===== MATERIALS PROVIDED

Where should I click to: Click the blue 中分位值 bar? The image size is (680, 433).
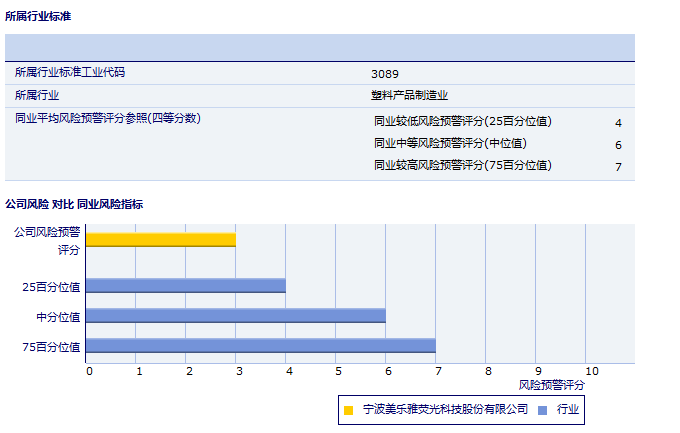tap(235, 316)
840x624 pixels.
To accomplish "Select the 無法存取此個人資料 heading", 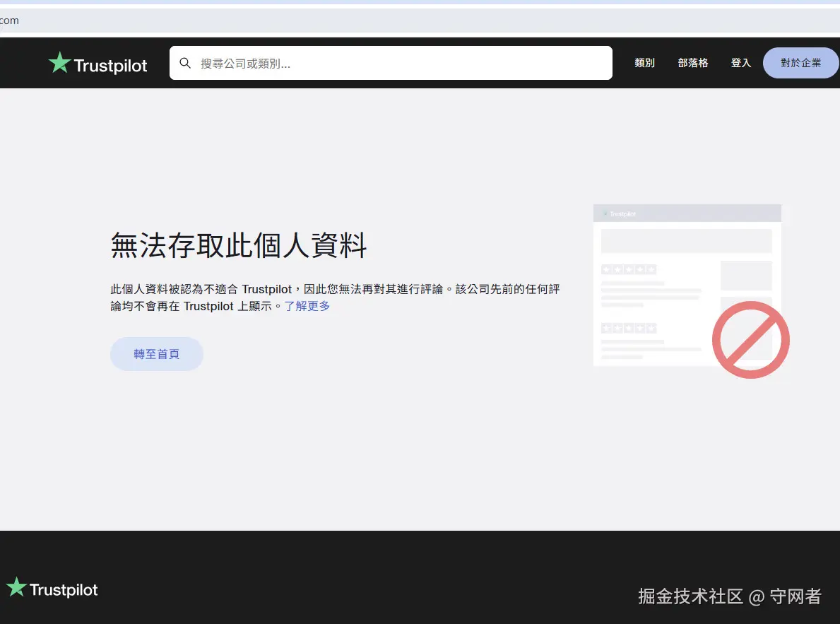I will (239, 246).
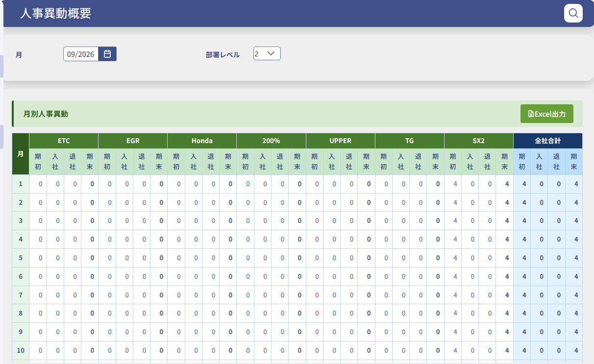Image resolution: width=594 pixels, height=364 pixels.
Task: Open the calendar date picker icon
Action: tap(107, 54)
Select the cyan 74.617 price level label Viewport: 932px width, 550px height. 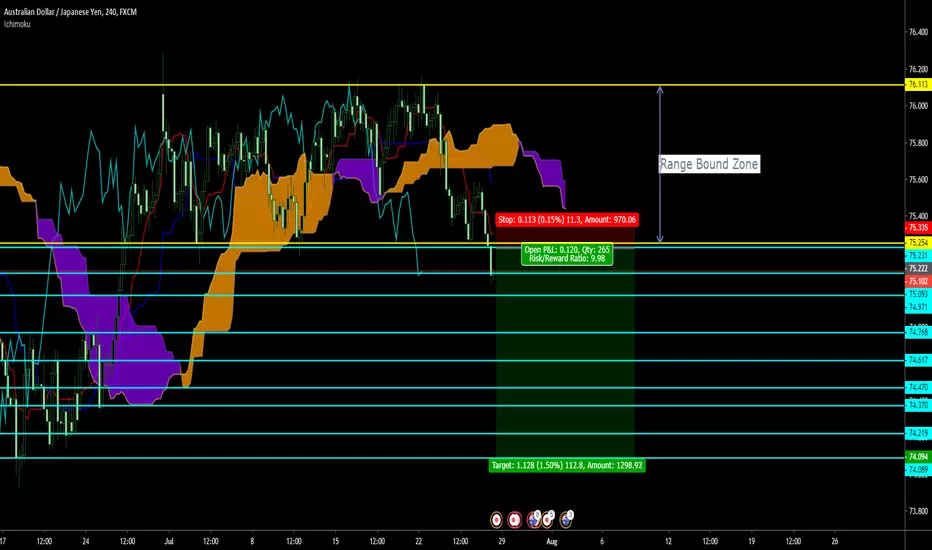pos(918,360)
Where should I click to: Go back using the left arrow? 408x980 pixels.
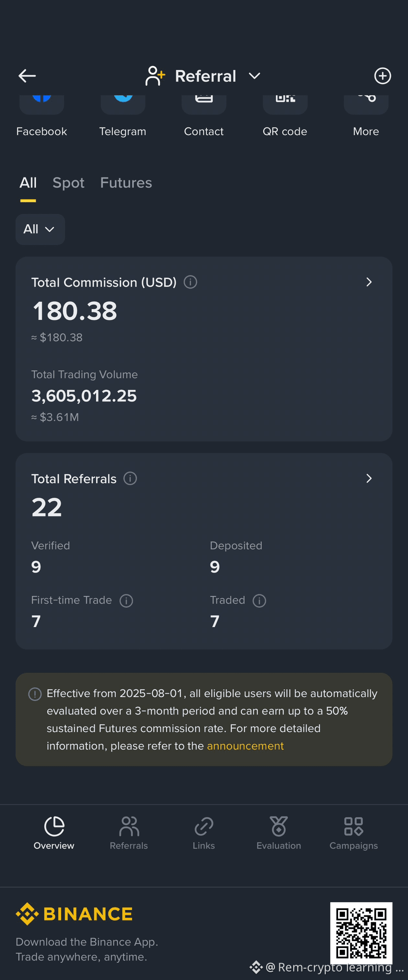tap(27, 76)
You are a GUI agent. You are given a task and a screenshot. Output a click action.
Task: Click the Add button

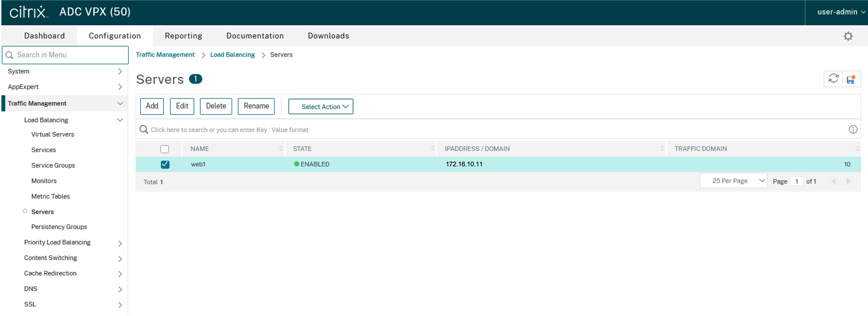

==========

Repeat exactly the lines above, starting at the one that contains "You are a GUI" and stopping at the last line of the entries, and leave out the pictures.

You are a GUI agent. You are given a task and a screenshot. Output a click action.
Task: Click the Add button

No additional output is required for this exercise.